(TASK DIRECTIONS):
Restate word for word the lines below, from the one containing "June (746, 1910)" through the final line, with no pictures included.

(TASK INPUT):
<<<<

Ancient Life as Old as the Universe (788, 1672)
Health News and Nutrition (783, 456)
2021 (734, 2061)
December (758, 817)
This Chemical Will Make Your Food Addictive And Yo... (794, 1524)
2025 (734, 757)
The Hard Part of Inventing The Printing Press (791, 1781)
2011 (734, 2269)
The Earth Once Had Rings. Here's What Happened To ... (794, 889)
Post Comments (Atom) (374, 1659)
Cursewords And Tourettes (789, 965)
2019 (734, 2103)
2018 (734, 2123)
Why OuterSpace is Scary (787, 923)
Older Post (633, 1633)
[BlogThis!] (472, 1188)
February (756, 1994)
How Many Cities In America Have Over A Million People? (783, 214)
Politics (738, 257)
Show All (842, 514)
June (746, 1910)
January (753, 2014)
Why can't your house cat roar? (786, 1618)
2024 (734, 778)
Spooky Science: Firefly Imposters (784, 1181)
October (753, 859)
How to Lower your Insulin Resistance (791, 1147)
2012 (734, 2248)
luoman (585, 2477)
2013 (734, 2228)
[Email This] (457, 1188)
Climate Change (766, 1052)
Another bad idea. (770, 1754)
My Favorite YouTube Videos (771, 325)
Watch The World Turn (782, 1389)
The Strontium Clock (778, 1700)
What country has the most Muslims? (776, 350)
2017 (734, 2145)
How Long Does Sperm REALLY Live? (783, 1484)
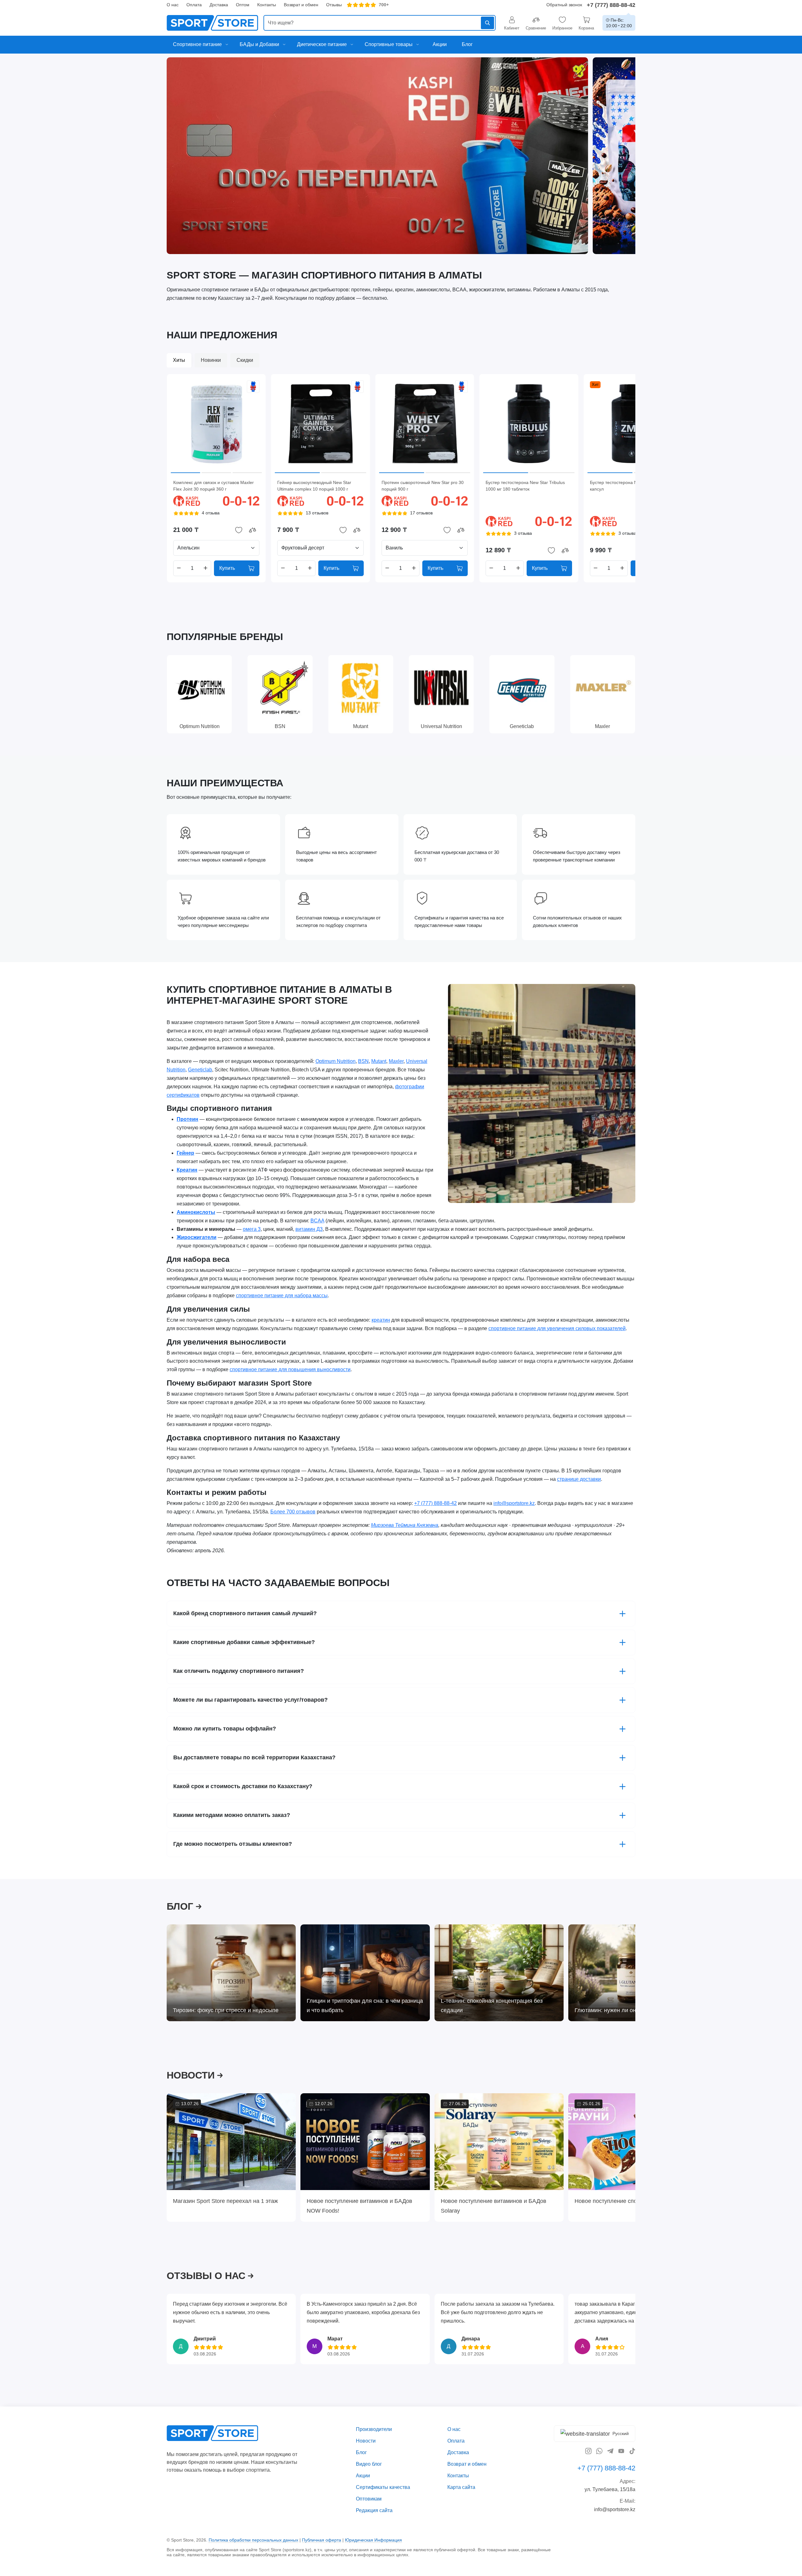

>>>>

(THE ANSWER):
June (746, 1910)
January (753, 2014)
Why can't your house cat roar? (786, 1618)
2024 (734, 778)
Spooky Science: Firefly Imposters (784, 1181)
October (753, 859)
How to Lower your Insulin Resistance (791, 1147)
2012 (734, 2248)
luoman (585, 2477)
2013 (734, 2228)
[Email This] (457, 1188)
Climate Change (766, 1052)
Another bad idea. (770, 1754)
My Favorite YouTube Videos (771, 325)
Watch The World Turn (782, 1389)
The Strontium Clock (778, 1700)
What country has the most Muslims? (776, 350)
2017 (734, 2145)
How Long Does Sperm REALLY Live? (783, 1484)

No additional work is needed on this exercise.